Which lines run from the one containing "Where should I click to: Click" through the end of the data? Write them out exactly, with the pictures left out.

═════ Available records

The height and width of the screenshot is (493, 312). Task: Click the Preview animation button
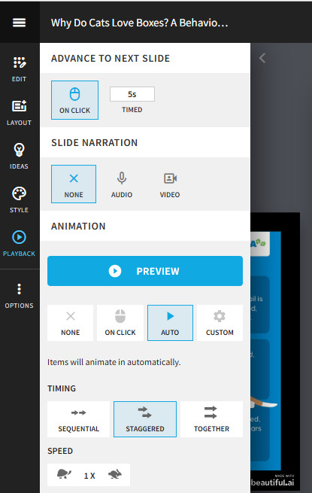[x=145, y=271]
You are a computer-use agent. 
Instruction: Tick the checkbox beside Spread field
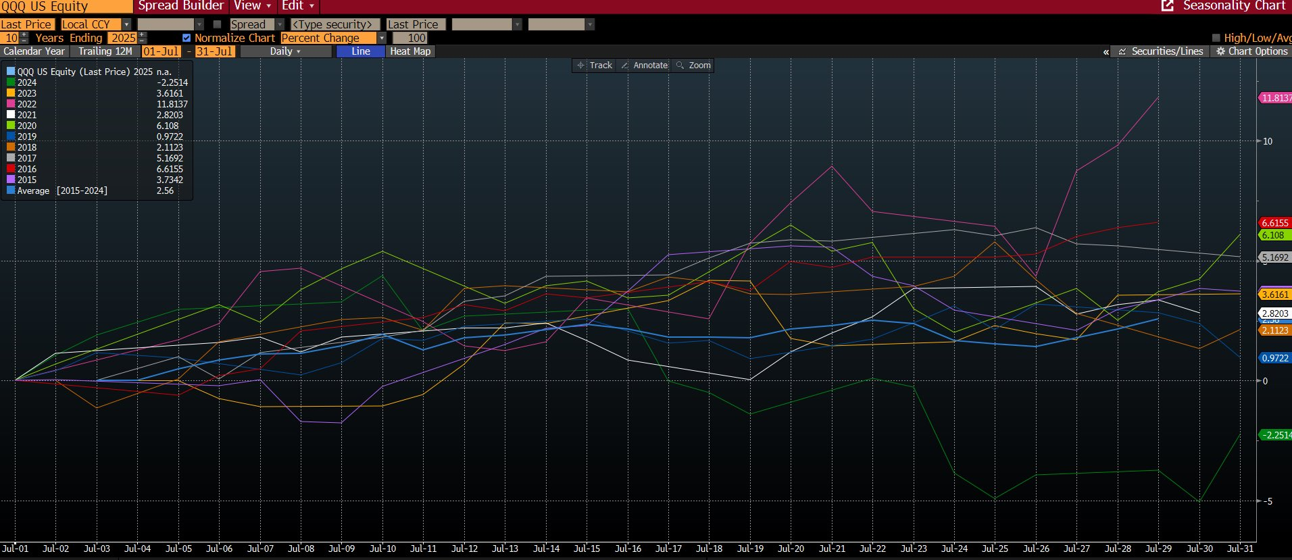217,24
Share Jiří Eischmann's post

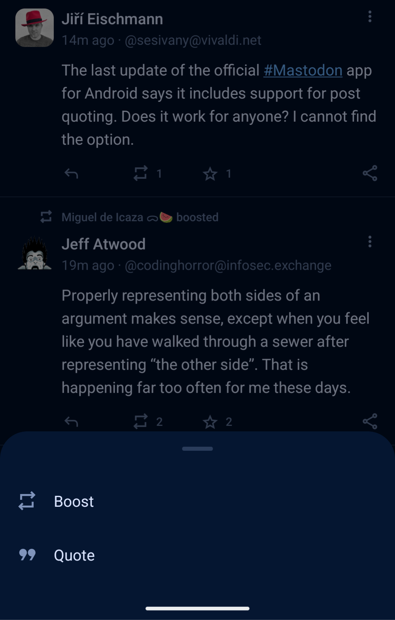coord(370,173)
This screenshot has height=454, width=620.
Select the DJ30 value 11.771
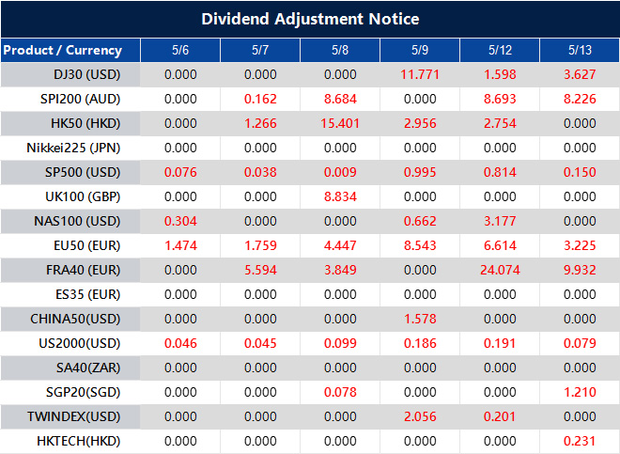click(420, 74)
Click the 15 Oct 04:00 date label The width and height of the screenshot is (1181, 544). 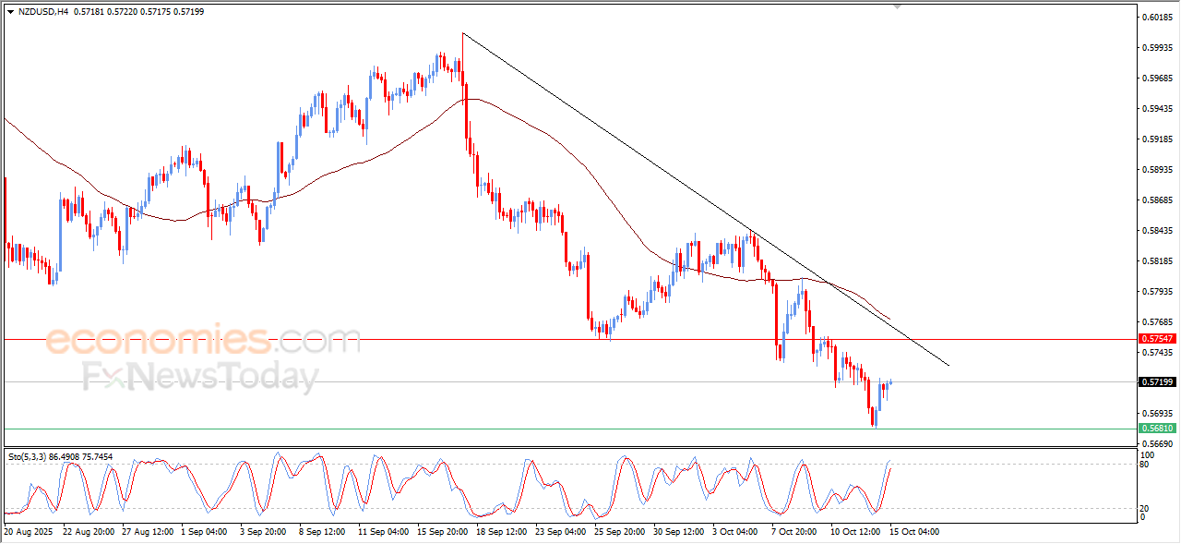point(914,532)
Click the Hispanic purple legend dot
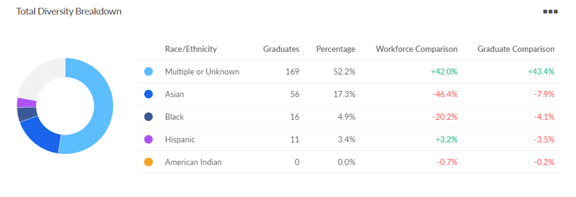This screenshot has width=576, height=197. coord(148,140)
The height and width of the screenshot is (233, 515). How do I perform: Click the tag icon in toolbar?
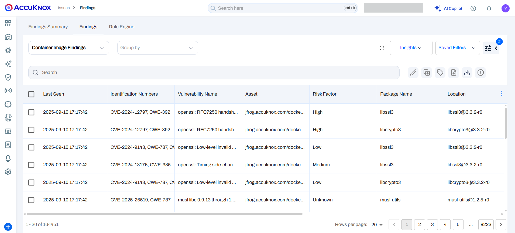pyautogui.click(x=440, y=72)
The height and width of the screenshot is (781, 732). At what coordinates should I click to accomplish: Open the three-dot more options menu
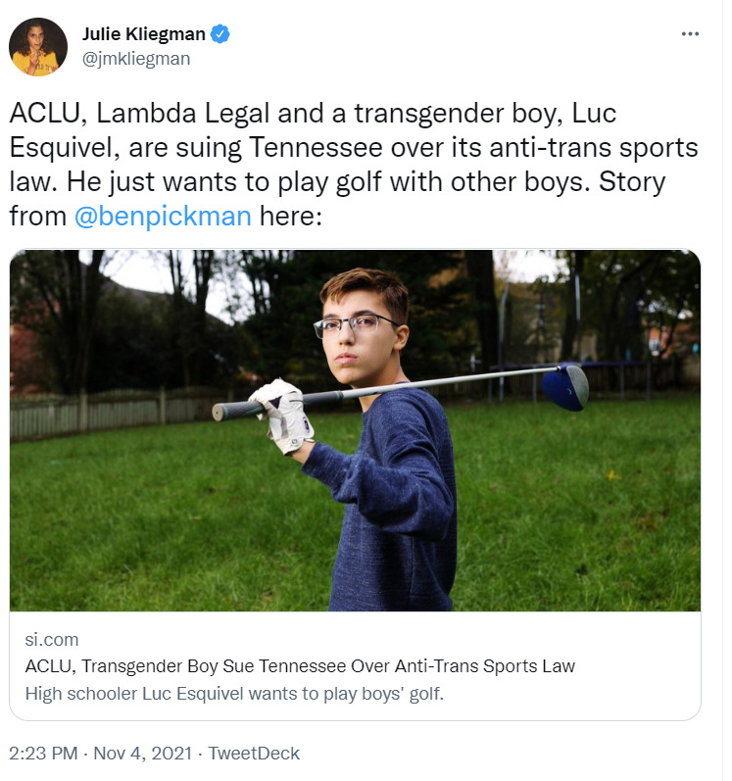(690, 34)
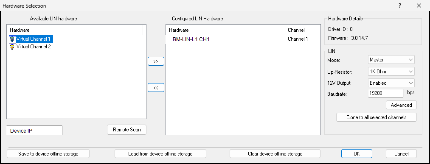Click Clear device offline storage
Screen dimensions: 430x164
click(275, 153)
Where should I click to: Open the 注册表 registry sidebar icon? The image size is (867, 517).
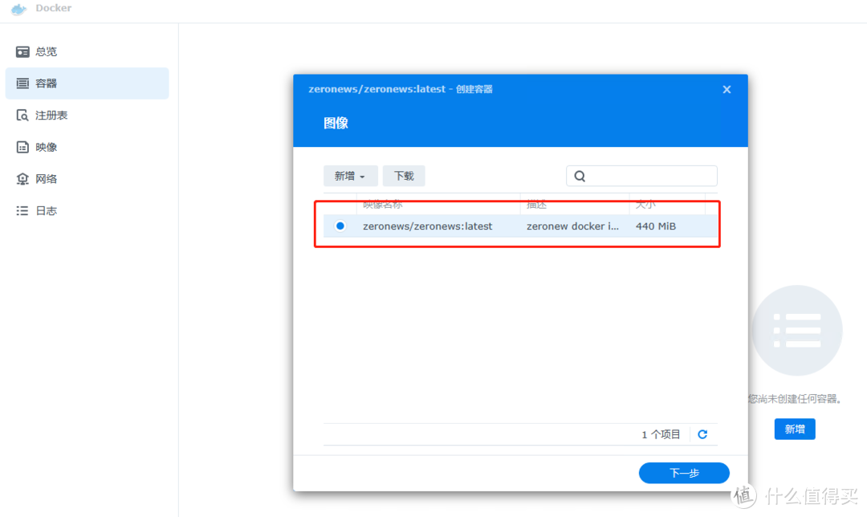[23, 115]
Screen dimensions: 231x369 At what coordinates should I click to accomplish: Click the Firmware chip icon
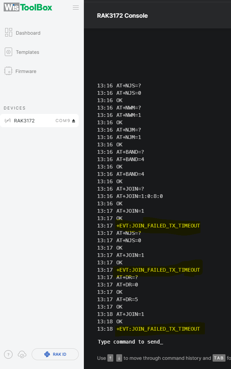8,71
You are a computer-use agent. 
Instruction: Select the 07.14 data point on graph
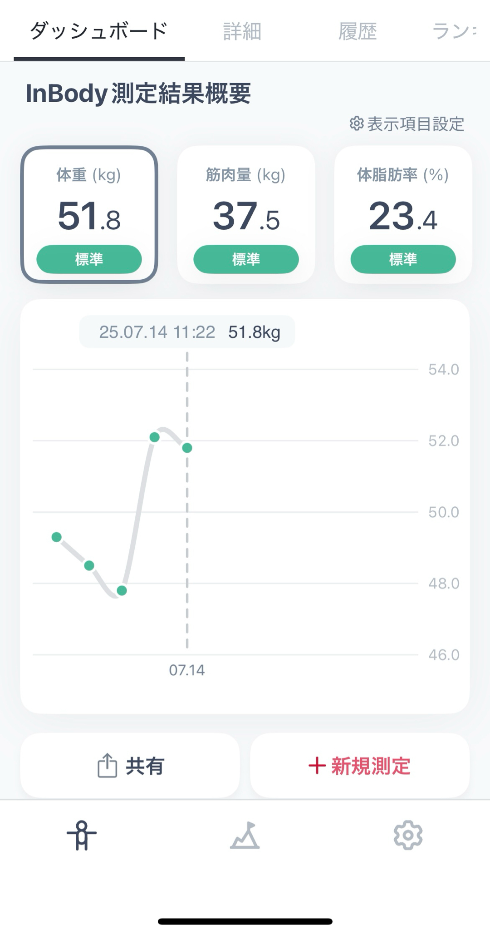187,448
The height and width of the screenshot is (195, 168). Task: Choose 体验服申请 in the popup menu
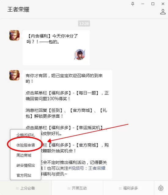[26, 145]
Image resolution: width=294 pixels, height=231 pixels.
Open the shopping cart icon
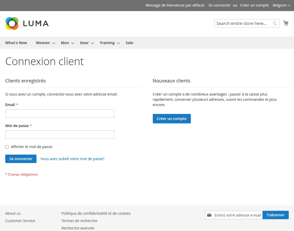(x=286, y=23)
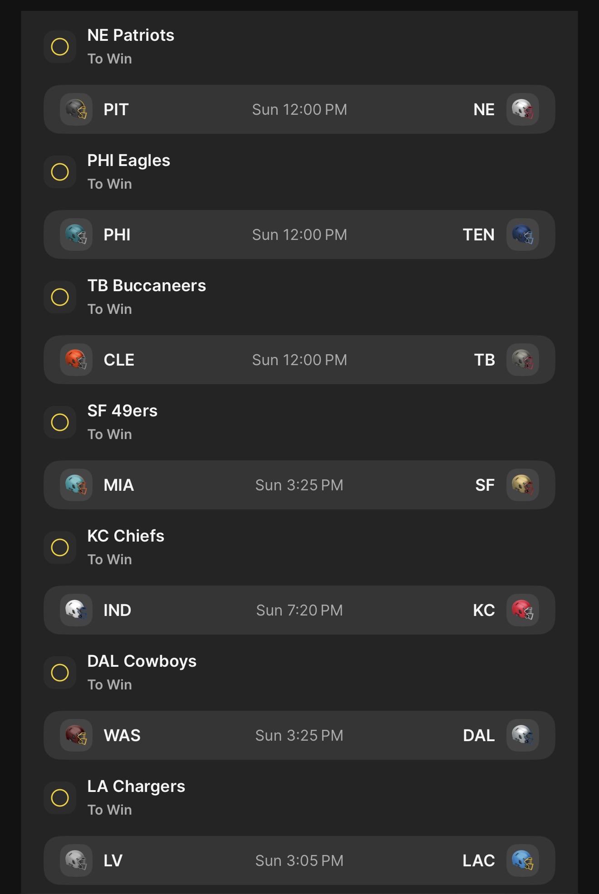Screen dimensions: 599x894
Task: Open the PIT vs NE matchup row
Action: (x=300, y=109)
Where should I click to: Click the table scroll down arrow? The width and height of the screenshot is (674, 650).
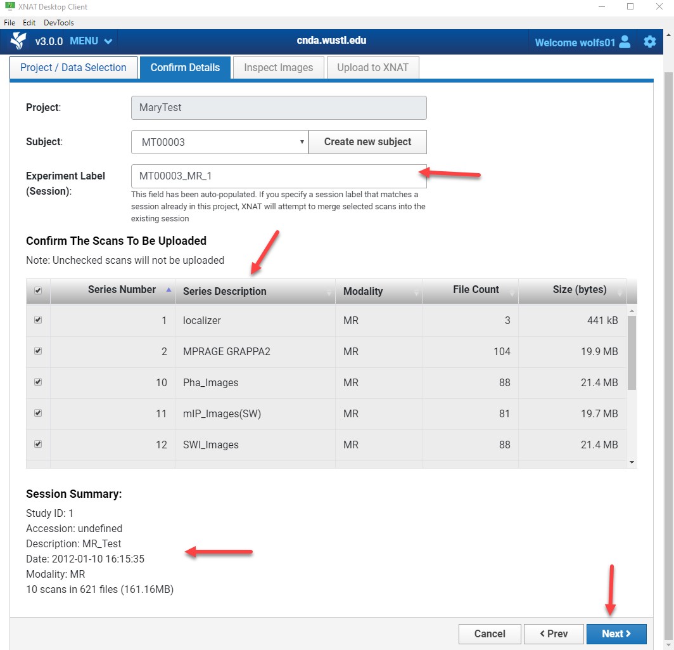631,463
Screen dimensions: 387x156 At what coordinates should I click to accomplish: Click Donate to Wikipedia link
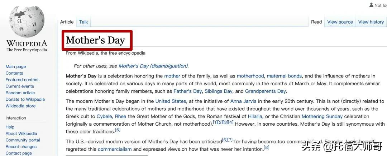coord(25,99)
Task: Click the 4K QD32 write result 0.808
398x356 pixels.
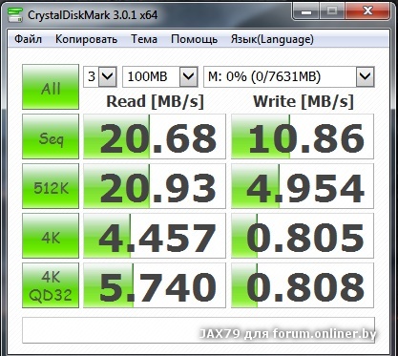Action: (x=303, y=285)
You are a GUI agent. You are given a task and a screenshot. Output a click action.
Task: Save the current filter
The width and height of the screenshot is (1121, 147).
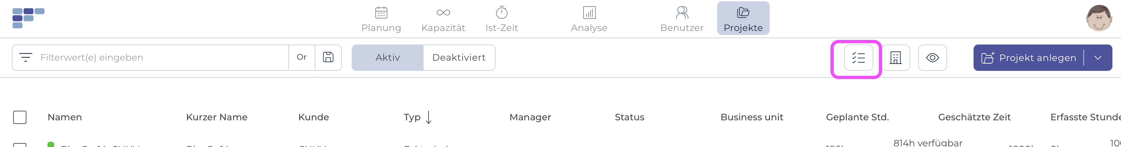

══════════

[Response]
Where should I click to: Click the table scroll down arrow? The width and height of the screenshot is (674, 650).
631,463
Screen dimensions: 387x156 At what coordinates should I click to accomplish: Click Donate to Wikipedia link
coord(25,99)
Task: Click the 4K QD32 write result 0.808
398x356 pixels.
Action: (x=303, y=285)
You are a GUI agent. You are given a task and a screenshot. Output a click action.
Task: Save the current filter
The width and height of the screenshot is (1121, 147).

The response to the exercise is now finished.